Atul Gawande’s The Checklist Manifesto describes how meticulous and detailed systems can achieve stunning results in helping professionals like surgeons, engineers and pilots to deal with increasingly complex procedures and responsibilities.
As the author writes, in words which I’m sure will ring a bell with everyone here,
every day there is more and more to manage and get right and learn. And defeat under conditions of great complexity occurs far more often despite  great effort rather than from a lack of it.
As well as SCRs, I also want to mention the vitally important role of LSCBs in relation to one of the most serious threats to young people - going on in every city and town, in urban and rural communities, often beneath the radar. I’m talking about child sexual exploitation.
We need to do more to stamp out this horrifying form of child abuse whenever and wherever it occurs. LSCBs have a key role in helping us to tackle this issue, and we will be depending on you over the coming months and years.
Building on existing guidance and our developing understanding of this dreadful crime, we have been working with departments, agencies, a number of LSCB chairs and DCSs, to draw up a national action plan for tackling child sexual exploitation
The plan will look at different aspects of sexual exploitation from the perspective of the young person, analysing what can go wrong and what should happen at every stage of the process.
The plan is nearly finished now and we hope to publish it very soon. In the meantime, I can tell you that the action plan will make clear that LSCBs hold a key responsibility for ensuring that the relevant organisations in each local area co-operate effectively to safeguard children, including tackling child sexual exploitation.
Recent research from the University of Bedfordshire shows that not enough LSCBs are identifying this area as a priority. Often they’re not even aware of how big the problem is.
According to the University of Bedfordshire research, only a quarter of LSCBs in England are implementing the 2009 statutory guidance. When conducting their ‘thematic assessment’ of child sexual exploitation earlier this year, CEOP reported a number of practitioners who told them “If you lift the stone, you’ll find it”. A young victim quoted in the Bedfordshire research said, heartbreakingly, “it’s not hidden - you just aren’t looking”.

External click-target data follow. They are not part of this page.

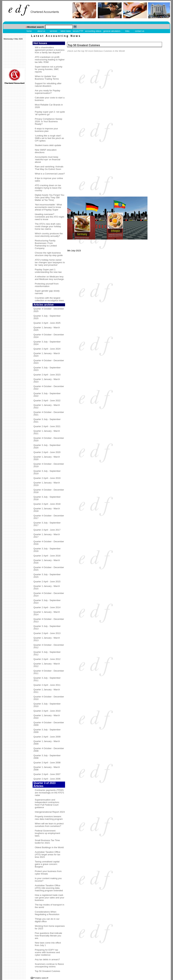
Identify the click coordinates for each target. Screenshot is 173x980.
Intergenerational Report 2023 (50, 812)
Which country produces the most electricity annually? (49, 235)
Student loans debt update (48, 145)
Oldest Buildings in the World (49, 847)
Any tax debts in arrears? (47, 959)
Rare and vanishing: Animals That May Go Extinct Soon (49, 168)
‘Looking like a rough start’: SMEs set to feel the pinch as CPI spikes (49, 138)
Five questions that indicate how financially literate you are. (49, 935)
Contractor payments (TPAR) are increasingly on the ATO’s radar (49, 792)
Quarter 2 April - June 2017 (47, 530)
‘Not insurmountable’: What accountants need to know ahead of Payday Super (48, 207)
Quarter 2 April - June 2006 (47, 779)
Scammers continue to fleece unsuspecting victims (49, 965)
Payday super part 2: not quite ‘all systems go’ (50, 113)
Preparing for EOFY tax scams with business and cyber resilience (47, 952)
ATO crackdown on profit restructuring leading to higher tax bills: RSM (50, 60)
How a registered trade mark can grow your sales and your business (49, 897)
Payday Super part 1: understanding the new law (48, 270)
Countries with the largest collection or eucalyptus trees (49, 299)
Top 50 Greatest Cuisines (48, 971)
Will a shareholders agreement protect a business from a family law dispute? (50, 50)
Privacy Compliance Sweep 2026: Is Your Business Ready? (49, 121)
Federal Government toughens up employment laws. (48, 833)
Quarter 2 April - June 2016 (47, 555)
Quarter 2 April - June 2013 (47, 633)
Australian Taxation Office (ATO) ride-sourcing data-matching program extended (49, 888)
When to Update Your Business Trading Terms (47, 78)
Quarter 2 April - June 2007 (47, 774)
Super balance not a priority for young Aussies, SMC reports (49, 69)
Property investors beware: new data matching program (49, 818)
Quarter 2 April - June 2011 (47, 685)
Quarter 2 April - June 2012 (47, 659)
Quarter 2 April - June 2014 (47, 607)
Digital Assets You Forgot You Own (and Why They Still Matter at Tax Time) (49, 197)
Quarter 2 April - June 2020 (47, 452)
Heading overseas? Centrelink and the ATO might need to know (49, 217)
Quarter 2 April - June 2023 (47, 374)
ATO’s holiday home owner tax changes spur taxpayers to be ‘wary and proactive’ (50, 262)
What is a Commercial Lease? (50, 173)
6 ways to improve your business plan (46, 130)
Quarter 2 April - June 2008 (47, 762)
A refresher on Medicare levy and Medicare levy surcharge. (49, 278)
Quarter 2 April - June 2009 (47, 737)
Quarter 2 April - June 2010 (47, 711)
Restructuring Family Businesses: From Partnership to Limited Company (46, 244)
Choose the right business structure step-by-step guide (49, 254)
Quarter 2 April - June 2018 (47, 504)
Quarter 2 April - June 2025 (47, 323)
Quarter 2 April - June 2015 (47, 581)
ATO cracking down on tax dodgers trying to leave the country (48, 188)
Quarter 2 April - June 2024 (47, 348)
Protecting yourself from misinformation (47, 285)
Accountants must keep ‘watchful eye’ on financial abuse (48, 159)
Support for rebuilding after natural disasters (48, 84)
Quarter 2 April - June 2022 (47, 400)
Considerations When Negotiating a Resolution (47, 913)
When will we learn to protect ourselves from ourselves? (49, 825)
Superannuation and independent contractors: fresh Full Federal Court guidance (47, 803)
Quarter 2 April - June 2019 (47, 478)
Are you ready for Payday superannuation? (48, 92)
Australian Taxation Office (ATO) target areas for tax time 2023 (48, 854)
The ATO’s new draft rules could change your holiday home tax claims (48, 226)
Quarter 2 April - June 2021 (47, 426)
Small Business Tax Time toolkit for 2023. (47, 842)
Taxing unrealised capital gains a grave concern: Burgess (47, 864)
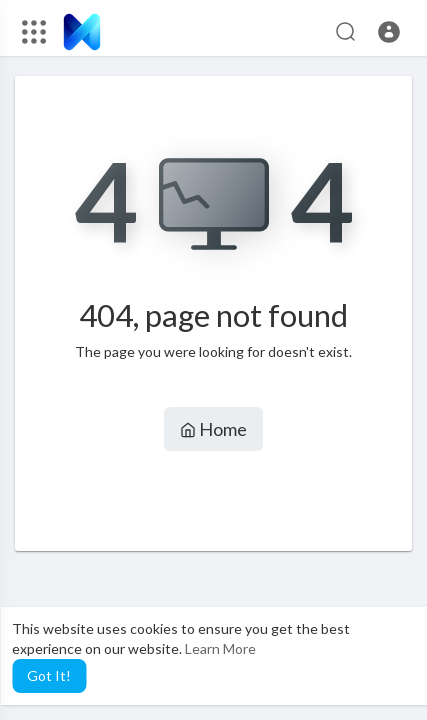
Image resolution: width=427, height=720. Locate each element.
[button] (389, 32)
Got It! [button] (49, 675)
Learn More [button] (220, 648)
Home (213, 429)
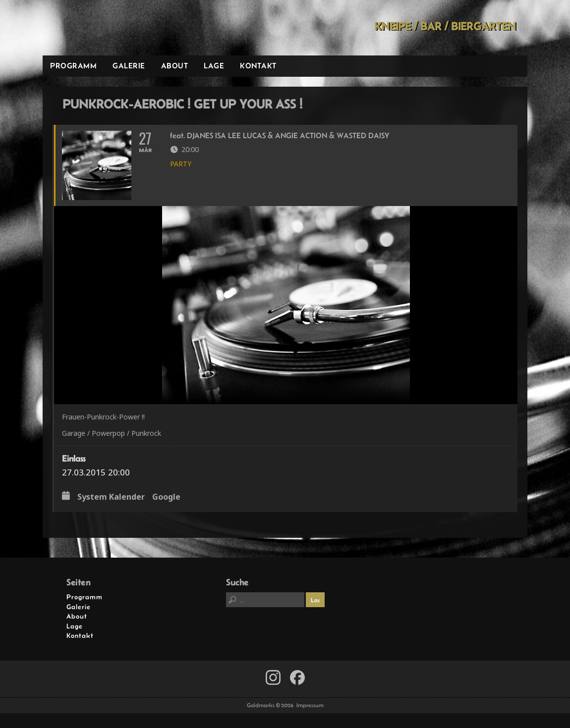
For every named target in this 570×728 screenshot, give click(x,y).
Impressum (310, 705)
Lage (214, 65)
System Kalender (111, 497)
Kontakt (258, 65)
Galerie (129, 65)
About (174, 65)
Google (166, 497)
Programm (73, 65)
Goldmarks (114, 28)
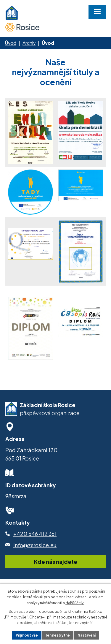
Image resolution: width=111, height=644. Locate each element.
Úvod (10, 43)
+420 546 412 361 (35, 534)
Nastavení (86, 635)
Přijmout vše (27, 635)
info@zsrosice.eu (35, 545)
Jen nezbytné (58, 635)
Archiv (29, 43)
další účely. (75, 603)
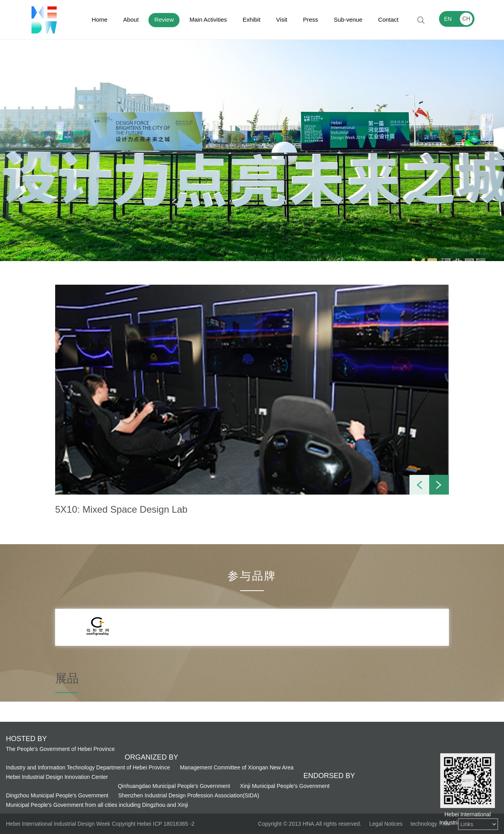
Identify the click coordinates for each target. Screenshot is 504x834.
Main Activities (208, 19)
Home (100, 19)
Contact (388, 19)
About (131, 19)
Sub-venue (348, 19)
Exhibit (251, 19)
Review (164, 19)
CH (466, 19)
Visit (282, 19)
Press (310, 19)
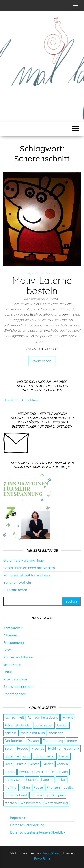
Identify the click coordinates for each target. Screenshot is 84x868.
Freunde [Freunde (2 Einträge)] (38, 748)
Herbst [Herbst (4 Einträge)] (64, 756)
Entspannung (14, 643)
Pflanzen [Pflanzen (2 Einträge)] (53, 787)
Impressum (19, 817)
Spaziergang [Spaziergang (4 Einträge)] (55, 795)
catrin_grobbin (45, 349)
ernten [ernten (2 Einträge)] (72, 741)
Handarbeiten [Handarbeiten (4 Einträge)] (45, 756)
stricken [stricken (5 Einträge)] (11, 803)
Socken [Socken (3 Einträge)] (36, 795)
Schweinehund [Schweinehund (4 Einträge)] (16, 795)
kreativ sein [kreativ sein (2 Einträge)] (14, 779)
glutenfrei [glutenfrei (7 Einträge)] (12, 756)
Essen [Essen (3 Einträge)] (9, 748)
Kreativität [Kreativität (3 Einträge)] (60, 772)
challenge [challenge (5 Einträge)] (56, 733)
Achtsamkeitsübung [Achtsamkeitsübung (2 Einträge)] (43, 717)
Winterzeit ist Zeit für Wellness (26, 575)
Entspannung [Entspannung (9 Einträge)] (53, 741)
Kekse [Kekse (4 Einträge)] (35, 764)
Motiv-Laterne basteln (42, 285)
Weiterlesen (42, 361)
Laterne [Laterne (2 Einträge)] (47, 779)
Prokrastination (15, 679)
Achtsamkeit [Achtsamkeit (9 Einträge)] (14, 717)
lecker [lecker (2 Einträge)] (62, 779)
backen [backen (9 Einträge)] (63, 725)
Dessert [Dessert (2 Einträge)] (33, 741)
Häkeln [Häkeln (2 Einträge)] (21, 764)
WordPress (51, 853)
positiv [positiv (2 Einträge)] (68, 787)
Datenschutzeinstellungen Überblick (38, 832)
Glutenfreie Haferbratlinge (23, 560)
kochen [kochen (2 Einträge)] (62, 764)
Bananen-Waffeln (17, 582)
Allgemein (33, 273)
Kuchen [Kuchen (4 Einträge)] (32, 779)
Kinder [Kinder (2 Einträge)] (48, 764)
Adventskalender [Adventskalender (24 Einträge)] (18, 725)
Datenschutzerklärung (27, 825)
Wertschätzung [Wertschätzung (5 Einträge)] (56, 803)
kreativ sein (48, 273)
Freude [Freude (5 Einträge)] (23, 748)
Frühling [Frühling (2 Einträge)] (54, 748)
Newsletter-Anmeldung (21, 400)
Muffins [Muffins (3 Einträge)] (10, 787)
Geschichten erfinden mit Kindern (29, 568)
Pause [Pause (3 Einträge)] (38, 787)
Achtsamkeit (13, 628)
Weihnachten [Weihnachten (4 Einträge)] (30, 803)
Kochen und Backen (19, 657)
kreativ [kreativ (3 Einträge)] (10, 772)
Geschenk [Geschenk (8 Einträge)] (72, 748)
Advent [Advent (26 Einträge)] (67, 717)
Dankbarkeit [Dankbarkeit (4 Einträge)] (14, 741)
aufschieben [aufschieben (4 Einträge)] (44, 725)
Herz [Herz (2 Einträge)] (8, 764)
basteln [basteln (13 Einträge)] (10, 733)
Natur (8, 672)
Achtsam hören (15, 590)
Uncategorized (15, 694)
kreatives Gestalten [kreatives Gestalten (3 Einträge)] (34, 772)
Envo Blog (42, 859)
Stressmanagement (18, 686)
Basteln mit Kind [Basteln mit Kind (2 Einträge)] (32, 733)
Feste (7, 650)
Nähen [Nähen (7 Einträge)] (25, 787)
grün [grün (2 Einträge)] (26, 756)
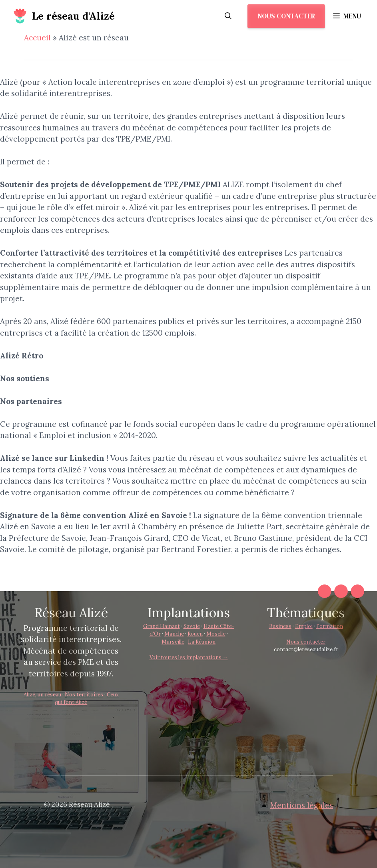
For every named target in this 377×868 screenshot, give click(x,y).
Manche (174, 634)
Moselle (216, 634)
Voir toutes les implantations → (189, 657)
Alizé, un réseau (42, 694)
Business (280, 626)
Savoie (191, 626)
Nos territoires (84, 694)
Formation (329, 626)
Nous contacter (286, 16)
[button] (228, 16)
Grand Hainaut (162, 626)
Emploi (304, 626)
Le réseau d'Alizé (73, 16)
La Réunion (201, 642)
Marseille (173, 642)
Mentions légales (301, 805)
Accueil (37, 38)
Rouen (195, 634)
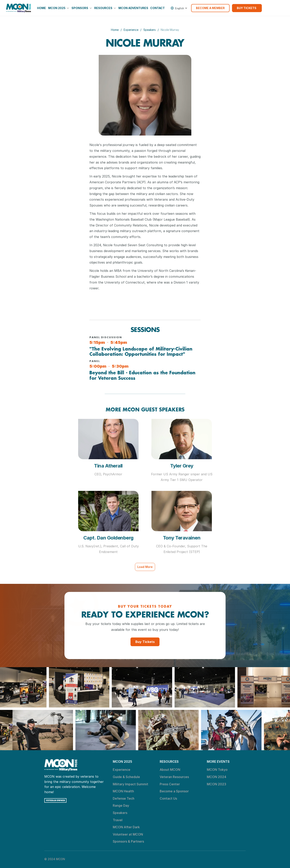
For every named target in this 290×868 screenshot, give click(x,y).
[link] (19, 8)
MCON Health (123, 791)
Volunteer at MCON (128, 834)
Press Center (170, 784)
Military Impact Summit (131, 784)
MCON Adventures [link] (133, 8)
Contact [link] (157, 8)
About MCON (170, 770)
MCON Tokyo (217, 770)
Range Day (121, 805)
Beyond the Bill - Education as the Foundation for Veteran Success (143, 375)
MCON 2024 (217, 777)
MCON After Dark (126, 827)
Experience (131, 30)
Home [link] (41, 8)
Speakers (149, 30)
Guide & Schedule (126, 777)
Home (115, 30)
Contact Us (168, 798)
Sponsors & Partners (128, 841)
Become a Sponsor (174, 791)
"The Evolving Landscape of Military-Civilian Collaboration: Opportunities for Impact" (142, 351)
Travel (117, 820)
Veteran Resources (174, 777)
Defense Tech (123, 798)
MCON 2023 (216, 784)
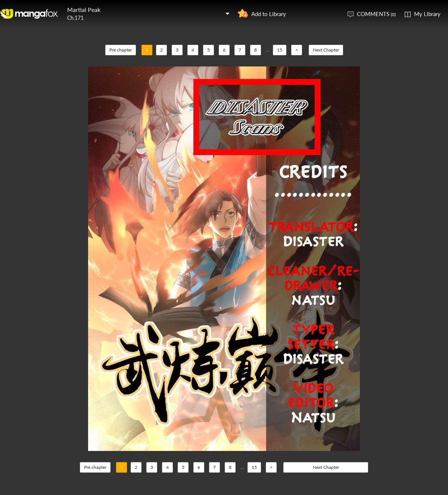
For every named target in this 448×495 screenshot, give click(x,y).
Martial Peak (84, 9)
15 (280, 50)
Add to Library (268, 14)
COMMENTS (376, 14)
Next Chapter (326, 50)
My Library (427, 14)
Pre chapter (121, 50)
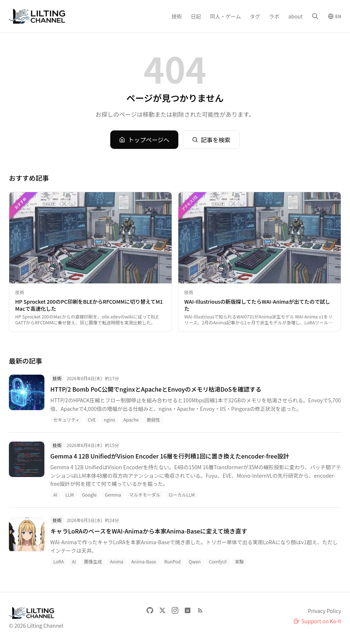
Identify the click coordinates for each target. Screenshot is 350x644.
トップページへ (144, 140)
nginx (110, 419)
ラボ (274, 16)
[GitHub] (150, 610)
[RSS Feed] (200, 610)
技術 (177, 16)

Personally, I am in no doubt whatsoever that LSCBs should always be on the lookout for signs of child sexual exploitation, should undertake risk assessments of the extent of the problem in their area, and should not hesitate to take action on the basis of what they find.
Once the action plan has been published, it will be vital to help LSCBs tackle child sexual exploitation and to reinforce the actions they need to take to respond to it.
Over the last eighteen months, I have visited all kinds of conferences and meetings, made more speeches than I can remember and heard some stories that I will never be able to forget.
You know as well as I do that there is no room for any of us to be complacent. Thousands of children across the country need help urgently, and it is our responsibility to deliver that help.
Yet every time I speak to child protection professionals, I feel inspired.
Inspired by the hard work and dedication that they show, helping and protecting vulnerable children every single day - and quite a few nights, too.
Inspired by the outstanding results that are already being achieved for so many children, whose lives have been changed for the better, forever.
And inspired by this opportunity to reform the system so that we can all achieve better outcomes for even more children.
If we are to convert the recommendations of the Munro review into real-life improvements, all the different professionals and organisations in the system will need to work well together.
That is your area of expertise. With your help, and with an unwavering focus on the child’s journey from needing help to receiving it, this is our opportunity to achieve real results.